→ **ACTIVITY**: Copy out exactly the stretch below, from the line with "The width and height of the screenshot is (1366, 768)." through the line with "The image size is (1304, 924).", both included; the pictures stay out.

→ **SUPPLIED INFORMATION**:

□ □ □

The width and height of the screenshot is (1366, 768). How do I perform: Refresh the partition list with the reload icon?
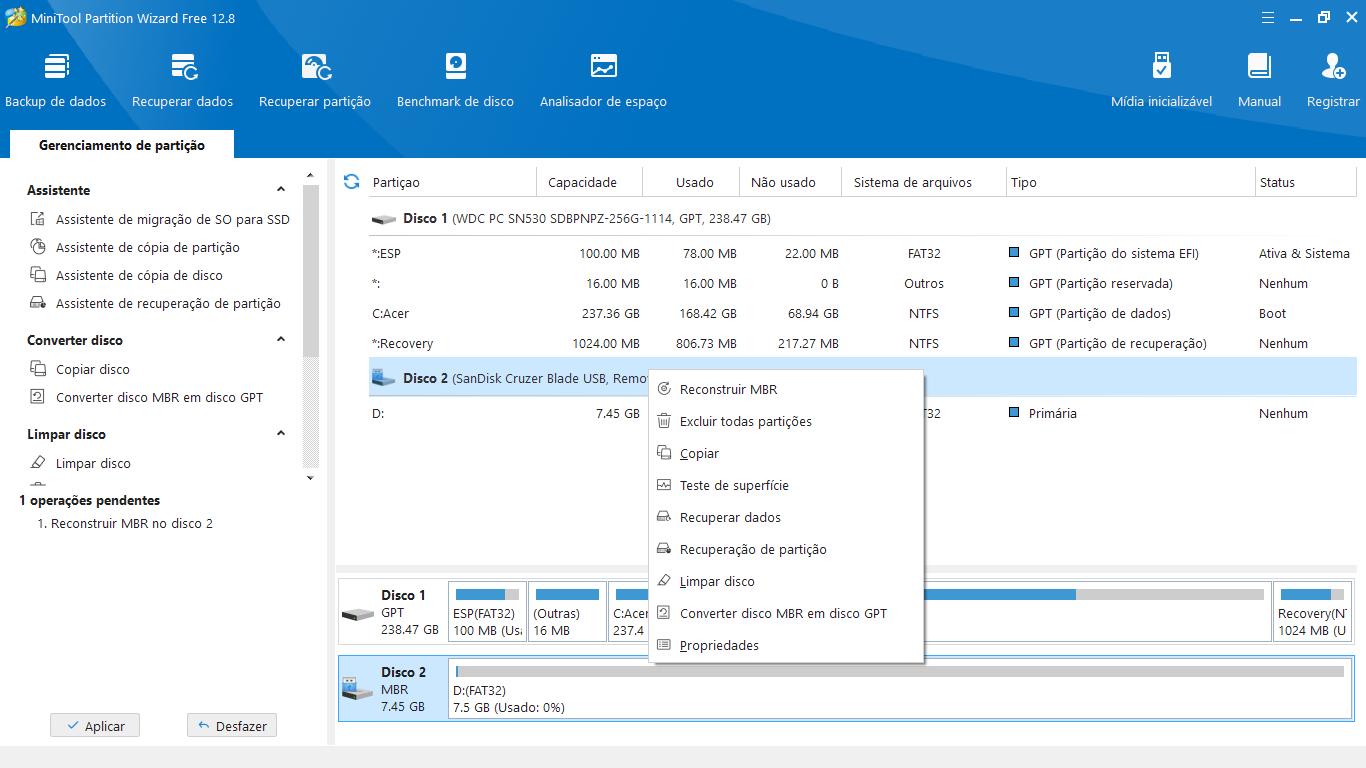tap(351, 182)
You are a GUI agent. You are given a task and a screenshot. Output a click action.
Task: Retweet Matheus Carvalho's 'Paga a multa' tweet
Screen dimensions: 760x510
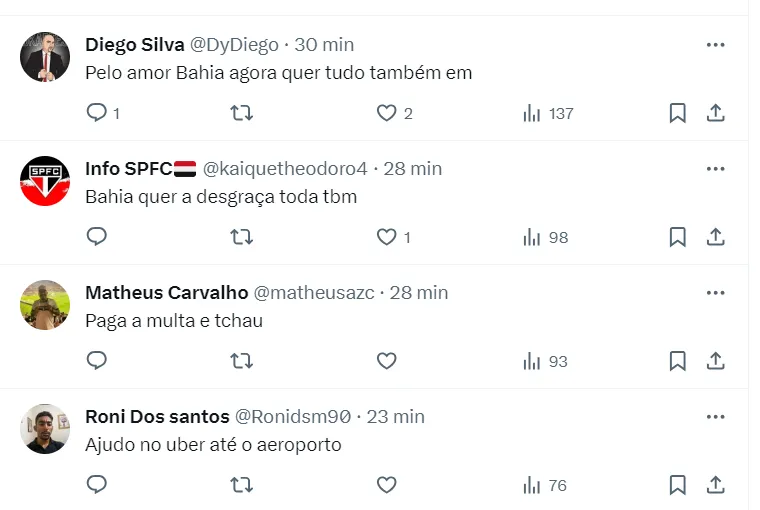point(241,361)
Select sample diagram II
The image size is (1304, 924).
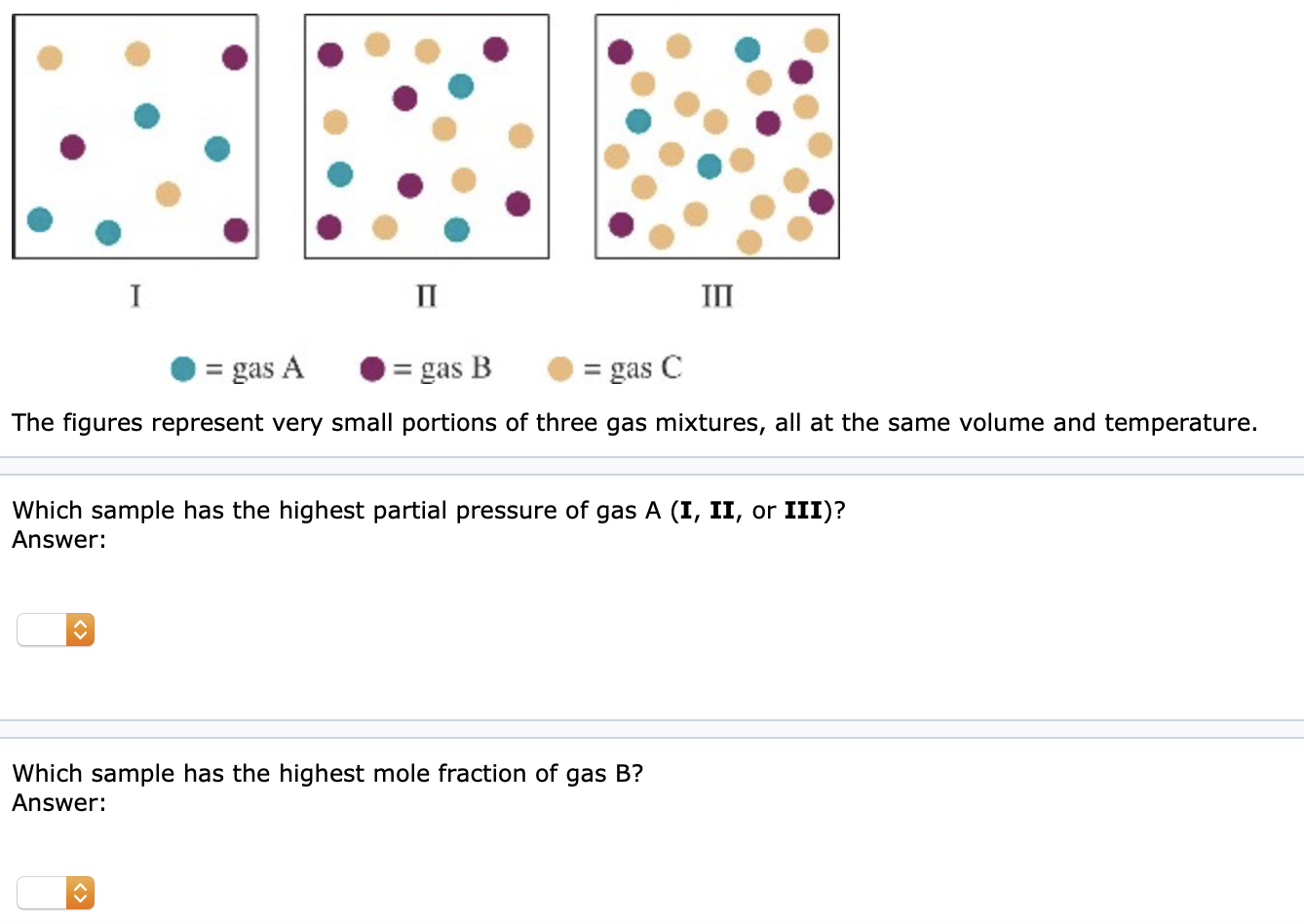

□ □ □

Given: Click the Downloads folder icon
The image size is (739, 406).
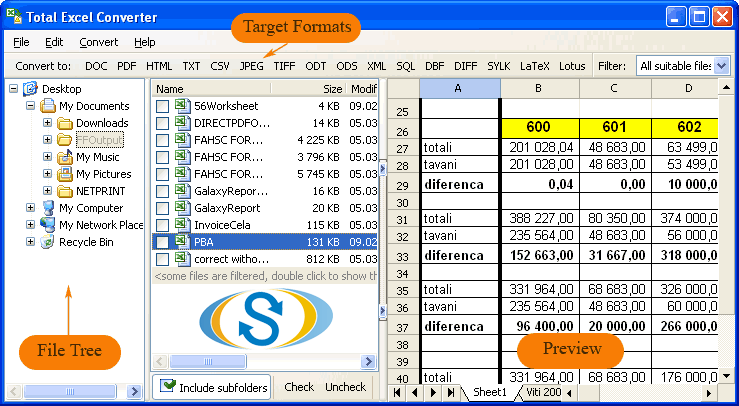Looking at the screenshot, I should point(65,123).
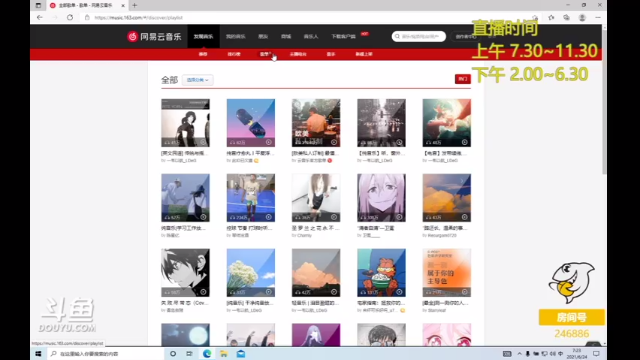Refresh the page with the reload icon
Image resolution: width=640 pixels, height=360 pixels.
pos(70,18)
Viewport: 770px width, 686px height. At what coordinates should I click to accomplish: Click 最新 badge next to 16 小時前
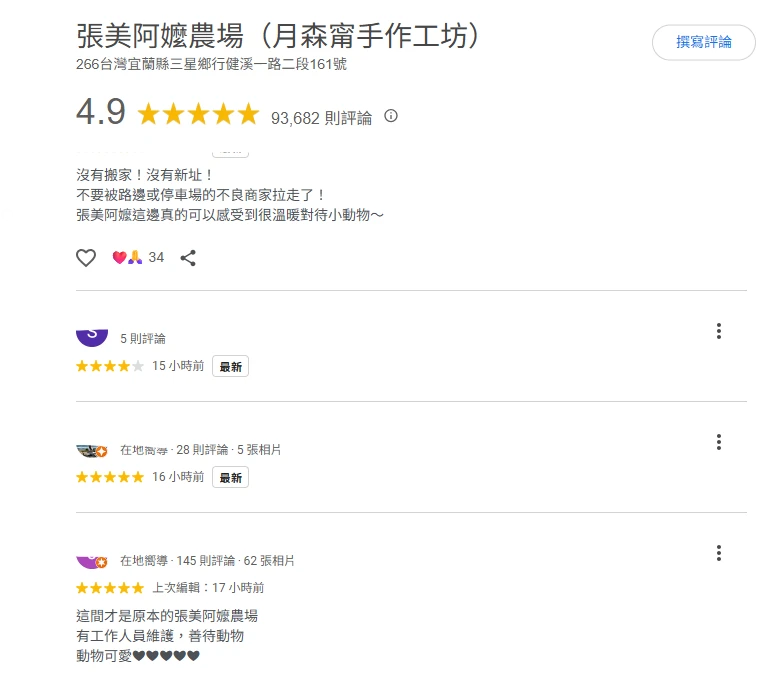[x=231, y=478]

□ □ □

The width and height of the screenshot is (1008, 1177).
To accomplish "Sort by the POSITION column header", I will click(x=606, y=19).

□ □ □

→ **EXERCISE RESPONSE**:
The width and height of the screenshot is (1366, 768). How do I perform: Refresh the partition list with the reload icon?
tap(351, 182)
You are a GUI agent. You are given a task and a screenshot. Output a click action.
Task: Retweet Matheus Carvalho's 'Paga a multa' tweet
Screen dimensions: 760x510
point(241,361)
Select sample diagram II
The image size is (1304, 924).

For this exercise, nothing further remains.